Sonderstaatsanwalt Carrillo Prieto nimmt seine Aufgabe sehr ernst - zumindest sieht alles danach aus. Er trifft sich mit alten Aktivisten und reist in Bundesländer, in denen politische Gefangene in geheimen Kerkern gefoltert wurden. Es gelte, die Verantwortlichen ausfindig zu machen, meint der Strafverfolger. "Niemand soll außerhalb des Gesetzes stehen," erklärt er und ließ folgerichtig auch den ehemaligen Staatspräsidenten zur Vernehmung laden. Schon zu Beginn seiner Amtszeit hatte Prieto wissen lassen, er werde "so weit gehen, wie es nötig sein wird".
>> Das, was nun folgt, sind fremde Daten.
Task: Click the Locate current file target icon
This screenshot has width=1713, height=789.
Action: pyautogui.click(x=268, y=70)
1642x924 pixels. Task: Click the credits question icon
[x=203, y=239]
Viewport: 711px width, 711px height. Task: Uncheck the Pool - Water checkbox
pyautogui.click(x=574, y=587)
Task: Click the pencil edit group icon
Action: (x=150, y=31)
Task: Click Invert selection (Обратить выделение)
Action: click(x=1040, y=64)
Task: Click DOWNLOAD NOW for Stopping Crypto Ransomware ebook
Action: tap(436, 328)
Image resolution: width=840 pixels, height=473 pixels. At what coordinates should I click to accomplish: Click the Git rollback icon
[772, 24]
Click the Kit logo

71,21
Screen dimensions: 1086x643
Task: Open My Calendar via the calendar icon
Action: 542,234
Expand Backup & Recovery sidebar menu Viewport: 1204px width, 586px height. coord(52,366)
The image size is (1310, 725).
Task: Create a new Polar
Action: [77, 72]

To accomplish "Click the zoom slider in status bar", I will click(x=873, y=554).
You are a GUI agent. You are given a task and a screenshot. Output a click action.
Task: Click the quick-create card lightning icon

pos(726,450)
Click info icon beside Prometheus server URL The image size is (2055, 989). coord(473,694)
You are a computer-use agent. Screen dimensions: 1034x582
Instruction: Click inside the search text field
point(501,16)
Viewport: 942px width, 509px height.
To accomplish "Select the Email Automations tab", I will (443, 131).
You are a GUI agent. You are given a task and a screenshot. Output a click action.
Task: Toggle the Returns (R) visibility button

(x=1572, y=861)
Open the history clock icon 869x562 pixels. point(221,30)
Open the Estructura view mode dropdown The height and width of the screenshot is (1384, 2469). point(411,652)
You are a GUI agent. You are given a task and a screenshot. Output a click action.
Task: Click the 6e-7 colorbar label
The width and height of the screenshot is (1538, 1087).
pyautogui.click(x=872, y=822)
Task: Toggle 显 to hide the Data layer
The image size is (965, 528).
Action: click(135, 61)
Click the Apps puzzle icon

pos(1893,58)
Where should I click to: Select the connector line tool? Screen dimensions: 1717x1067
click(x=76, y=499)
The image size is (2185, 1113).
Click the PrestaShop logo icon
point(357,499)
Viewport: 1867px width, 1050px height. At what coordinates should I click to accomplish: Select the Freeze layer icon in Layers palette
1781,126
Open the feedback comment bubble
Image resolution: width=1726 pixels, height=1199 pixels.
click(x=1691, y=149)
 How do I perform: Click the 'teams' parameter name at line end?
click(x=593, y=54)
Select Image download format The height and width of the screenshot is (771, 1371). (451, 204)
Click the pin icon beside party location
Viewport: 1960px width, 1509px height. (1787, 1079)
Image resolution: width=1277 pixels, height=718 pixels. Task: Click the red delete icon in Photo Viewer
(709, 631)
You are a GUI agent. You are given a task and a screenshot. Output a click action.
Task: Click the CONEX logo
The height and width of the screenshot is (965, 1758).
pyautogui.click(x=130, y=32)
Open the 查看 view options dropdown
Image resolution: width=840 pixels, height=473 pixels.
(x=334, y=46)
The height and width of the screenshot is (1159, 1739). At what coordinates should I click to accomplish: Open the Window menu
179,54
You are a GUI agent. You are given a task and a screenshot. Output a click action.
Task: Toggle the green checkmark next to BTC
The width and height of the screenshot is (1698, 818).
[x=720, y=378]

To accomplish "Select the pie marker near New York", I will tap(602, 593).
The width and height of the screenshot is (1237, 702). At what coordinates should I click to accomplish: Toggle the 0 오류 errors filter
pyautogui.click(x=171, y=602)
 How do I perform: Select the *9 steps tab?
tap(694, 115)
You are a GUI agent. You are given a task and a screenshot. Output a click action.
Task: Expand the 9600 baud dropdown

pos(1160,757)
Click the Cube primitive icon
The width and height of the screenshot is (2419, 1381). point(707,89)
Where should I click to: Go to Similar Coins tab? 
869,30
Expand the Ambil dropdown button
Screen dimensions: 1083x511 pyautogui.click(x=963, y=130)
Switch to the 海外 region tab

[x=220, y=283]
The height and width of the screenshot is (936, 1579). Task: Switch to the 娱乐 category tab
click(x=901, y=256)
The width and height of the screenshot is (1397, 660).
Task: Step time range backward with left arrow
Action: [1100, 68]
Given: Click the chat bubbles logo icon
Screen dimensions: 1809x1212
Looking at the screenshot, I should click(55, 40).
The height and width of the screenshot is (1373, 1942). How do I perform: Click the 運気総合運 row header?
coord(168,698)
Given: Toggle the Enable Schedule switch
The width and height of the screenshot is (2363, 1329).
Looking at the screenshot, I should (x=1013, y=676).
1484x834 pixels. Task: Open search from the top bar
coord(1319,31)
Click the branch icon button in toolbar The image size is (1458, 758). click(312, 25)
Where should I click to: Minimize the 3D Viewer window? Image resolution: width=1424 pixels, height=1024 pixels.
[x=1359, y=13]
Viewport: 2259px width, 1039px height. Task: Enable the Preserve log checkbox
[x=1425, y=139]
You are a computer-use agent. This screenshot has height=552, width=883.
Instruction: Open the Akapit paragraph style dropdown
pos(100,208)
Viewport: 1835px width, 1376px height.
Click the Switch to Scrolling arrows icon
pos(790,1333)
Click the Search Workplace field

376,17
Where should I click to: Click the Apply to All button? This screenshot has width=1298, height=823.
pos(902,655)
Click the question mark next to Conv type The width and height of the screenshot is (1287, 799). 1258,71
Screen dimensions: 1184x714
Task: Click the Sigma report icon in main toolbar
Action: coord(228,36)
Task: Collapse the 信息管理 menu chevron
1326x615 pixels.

Doch dass dem Juristen enge Grenzen gesteckt sind, wurde nicht erst mit Echeverrías Aussageverweigerungen deutlich. 71 Jahre lang regierte in Mexiko die Partei der Institutionalisierten Revolution (PRI), bis der konservativ-liberale Vicente Fox im Jahr 2000 als erster Oppositionskandidat die Amtsgeschäfte übernahm. Doch hat sich an den Strukturen der mexikanischen Gesellschaft bisher weniig geändert: Der Geist des korporatistischen Systems, das Unternehmer, Militärs, Gewerkschaften und soziale Organisationen in ein festes hierarchisches Loyalitätsgefüge einband, an dessen Spitze der Präsident stand, lebt in den staatlichen Institutionen ungehindert weiter.
Vor allem bei den Streitkräften funktioniert der Corpsgeist nach wie vor, und die Beteiligten von damals halten dicht - was den mexikanischen Soziologie-Professor Sergio Zermeño wenig verwundert: "Wenn ein Militär gegen die eigenen Reihen aussagen würde, wäre er ein toter Mann. Das ist der militärische Kodex." Schlechte Karten also für Prieto, denn schließlich spielt das Militär die wohl wichtigste Rolle in der langjährigen Repressionsgeschichte des PRI-Staates, in der das Studentenmassaker von Tlatelolco nur einen Höhepunkt markiert.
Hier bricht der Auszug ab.